2017 Mac Kuhring – At the request of the National Research Council of Canada, in 1962 Mac formed the Associate Committee on Bird Hazards to Aircraft and acted as chair of that committee until 1973. During his tenure as chair the Committee he initiated the publication of “field notes” to ensure the rapid (at least for the 1960s) exchange of information for solutions to bird strike problems. Sixty-one field notes were produced under his chair. As well, in 1969, Canada hosted the first ever “World Conference on Bird Hazards to Aircraft” in Kingston, Ontario with 140 delegates from 21 countries. Together with Dr. Vic Solman, he was a primary force behind the establishment of Bird Strike Committee Europe in 1966. The International Bird Strike Committee (now WBA) awards the prestigious « Mike” Kuhring Prize for achievements of significance in improved flight safety concerning bird hazards to aviation.

2015  Dr. Vic Solman became one of the world’s top experts in preventing dangerous collisions between aircraft and birds, but this biologist got his start with fish. By the early 1950s, Dr. Solman’s interests while with the Canadian Wildlife Service switched to birds and this led him to the hazards caused by birds colliding with aircraft. Vic served on the National Research Council of Canada’s Associate Committee on Bird Hazards to Aircraft from 1964-1976 and was Chairman from 1973-1976. One of his first actions was to help write a chapter on Bird Hazard Reduction for the Aerodrome Manual published by the International Civil Aviation Organization (ICAO).  Together with Mike Kuhring, he was instrumental in encouraging the creation of Bird Strike Committee Europe (first meeting in Germany in 1966) which evolved into the International Bird Strike Committee (1996) and World Birdstrike Association (2012). Using radar, Vic and his colleagues developed a Canadian Bird Hazard Forecasting methodology. Vic Solman died in Ottawa on 2 January 2013, at the age of 96.

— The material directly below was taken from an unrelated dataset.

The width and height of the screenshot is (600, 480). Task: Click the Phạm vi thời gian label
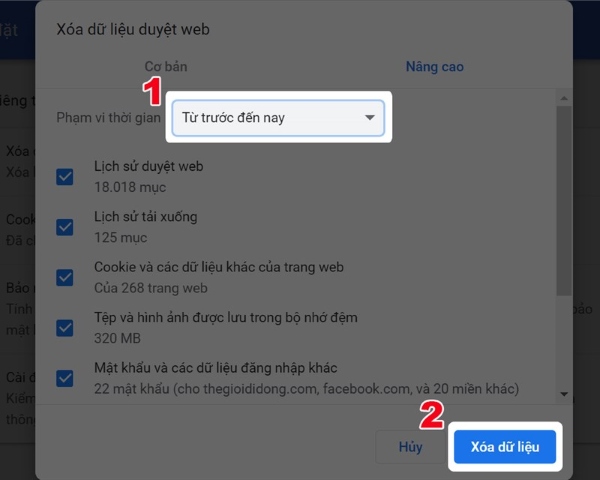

2013     Hans Blokpoel     Canadian Wildlife Service, retired     Hans was a member of the Associate Committee on Bird Hazards to Aircraft and author of the landmark publication “Bird Hazards to Aircraft: Problems and Prevention of Bird/Aircraft Collisions” published in 1976. Following major population increases, he conducted a long-term study of Ring-billed Gulls and terns in the Great Lakes and wrote many papers on their biology and preventative measures for airports.

2011     Dave Ball     Vancouver International Airport, retired     Dave has been the Wildlife Supervisor at Vancouver International AIrport for 20 years. He has managed one of the largest and most complex airport wildlife programs in the world with 17 contracted wildlife controllers and a contract biologist. During his tenure the program has developed from one in which there was heavy reliance on lethal control to a more diverse program of active and passive wildlife control methodologies including the use of dogs, lasers and more. He was always willing to experiment with new methods without straying far from the tried and true approach to wildlife control at airports. Dave has announced that he intends to retire early in 2012. As a long time member of the bird strike community in Canada, it is fitting that he receive the first Bruce Mackinnon Memorial Award for excellence for his contribution over the last 20 years to air safety at YVR.